Given problem - Write out everything from "I do this almost" down to "I’ll be okay." in the travel essay below, word for word.

Text excerpt -
When flying economy, I employ a strategic seat-searching policy: Always choose an aisle seat—in the center column if available, and towards the middle of the plane. Avoid exit rows and anywhere near the front or back of the cabin. Check-in online as late as possible and adjust accordingly.
People seem to fight for crowded space at the front of the plane or accidentally end up in it anyway while trying to avoid it in the back. Everyone ignores the middle. This simple policy usually affords me at least one adjacent seat for a comfortable flight.
In this case, I’m sharing a middle seat and, subsequently, a lot of conversation with Joan, who’s actually a very interesting woman. Joan is heading back to South Africa to a missionary she helped found many years ago. I’m always amazed by the people I meet on airplanes all over the world. That’s why I have another policy: Avoid conversation like the plague, but once you’ve been sucked in, try to learn something. In a short 10 hours, I learn a bit about the world of charity from Joan. Nice woman.
The Wonder of a New Place
As the plane descends toward the runway in Athens, I look out over the sea, the islands, and the clay-roofed houses along winding streets whispering to myself, “Greece,” in that sort of way where you prolong the vowels: “Greeeeece.”
I do this almost every time I arrive somewhere new. “Aaaafrica.” “Ruuussia.” “Daaaallas.” Okay, maybe not that last one.
I seem to travel a lot more these days, but there’s still a sense of wonderment that comes over me when I land in a new place. The prospect of understanding life from a new point of view is an exciting one. I hope this feeling never goes away, and I suspect that as long as I never start to take it for granted, I’ll be okay.
Whatever you do, and however you do it, never live on auto-pilot. There’s a lot of life that will pass you by as you nap at the wheel.

Data provided -
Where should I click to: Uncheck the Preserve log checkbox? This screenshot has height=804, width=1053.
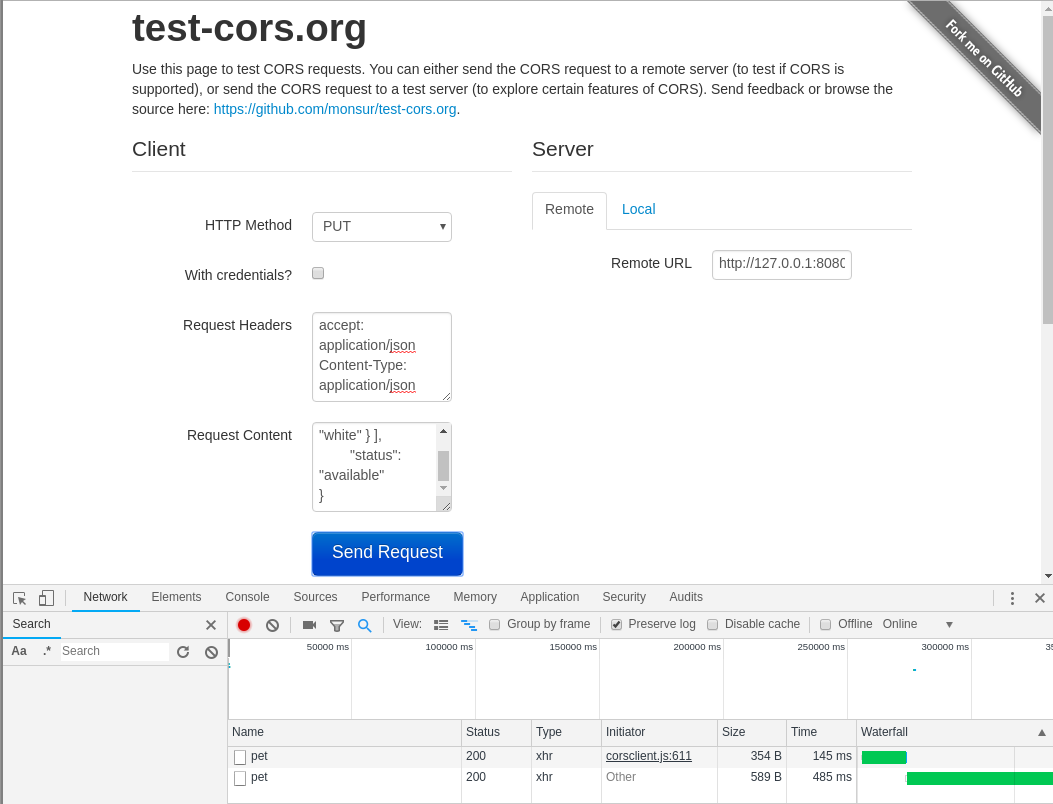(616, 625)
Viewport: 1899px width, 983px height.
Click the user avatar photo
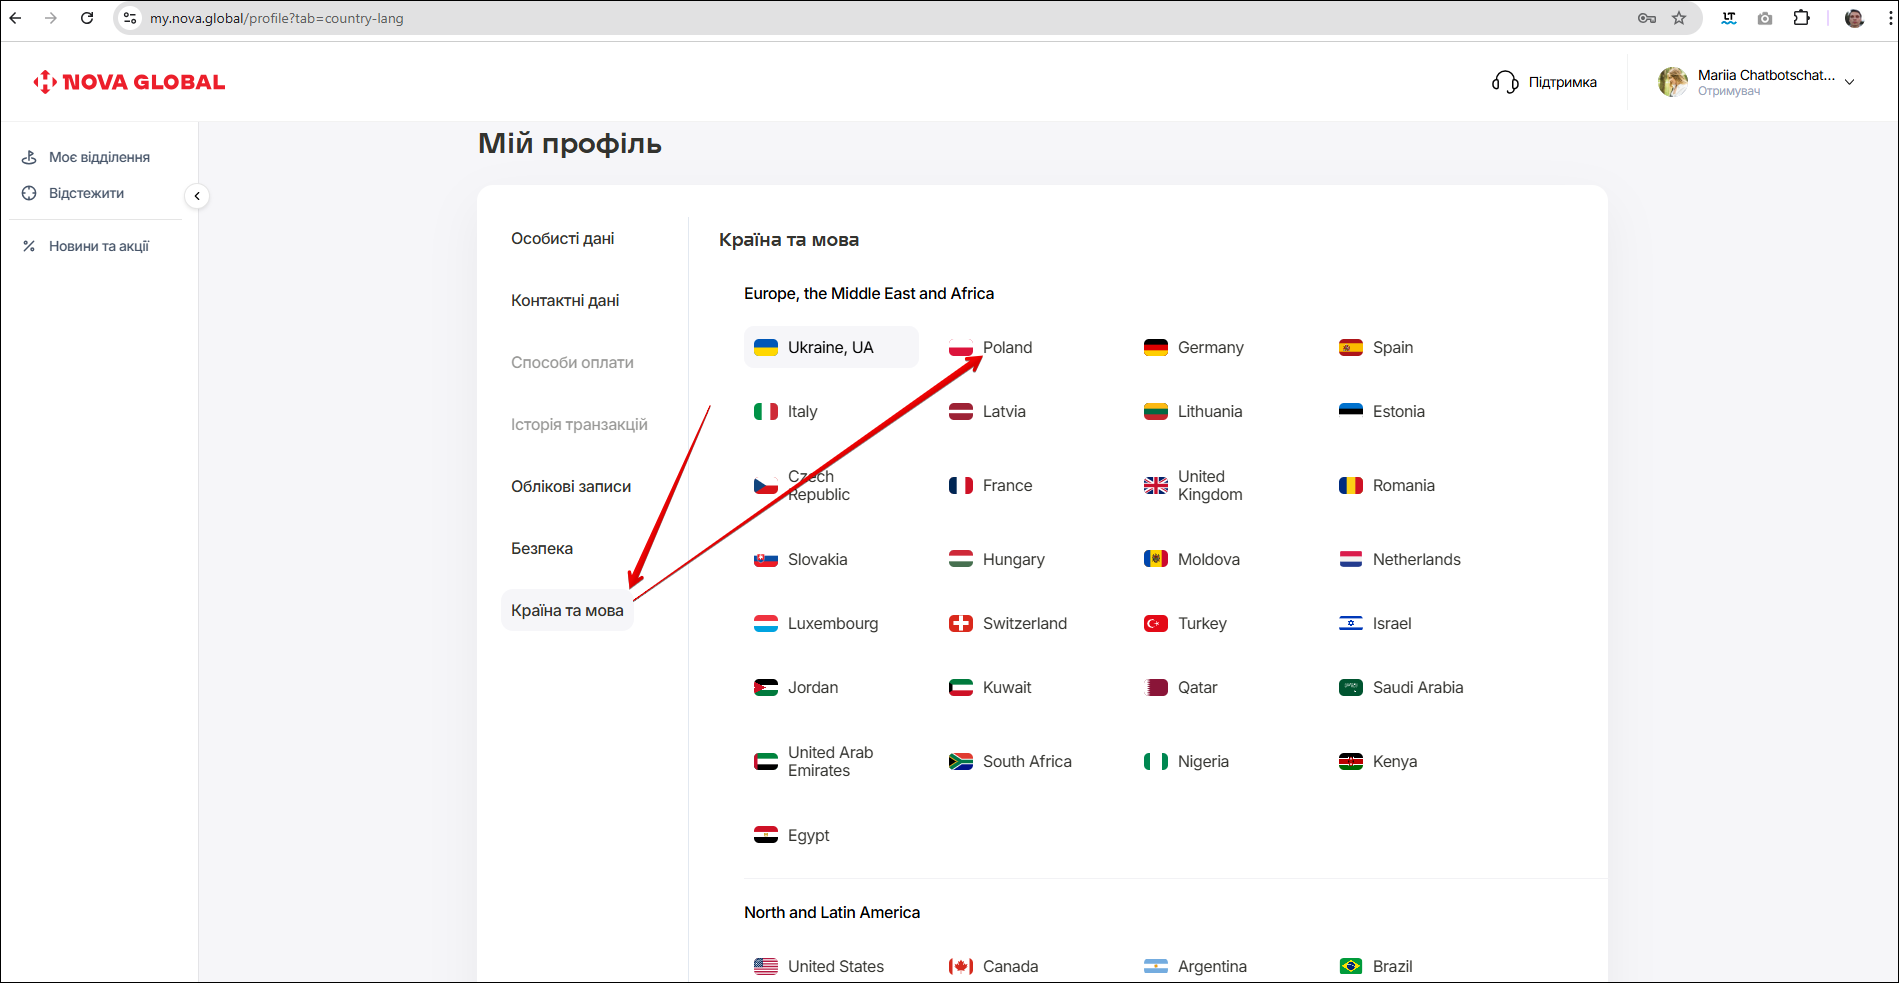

Correct result -
I do this almost every time I arrive somewhere new. “Aaaafrica.” “Ruuussia.” “Daaaallas.” Okay, maybe not that last one.
I seem to travel a lot more these days, but there’s still a sense of wonderment that comes over me when I land in a new place. The prospect of understanding life from a new point of view is an exciting one. I hope this feeling never goes away, and I suspect that as long as I never start to take it for granted, I’ll be okay.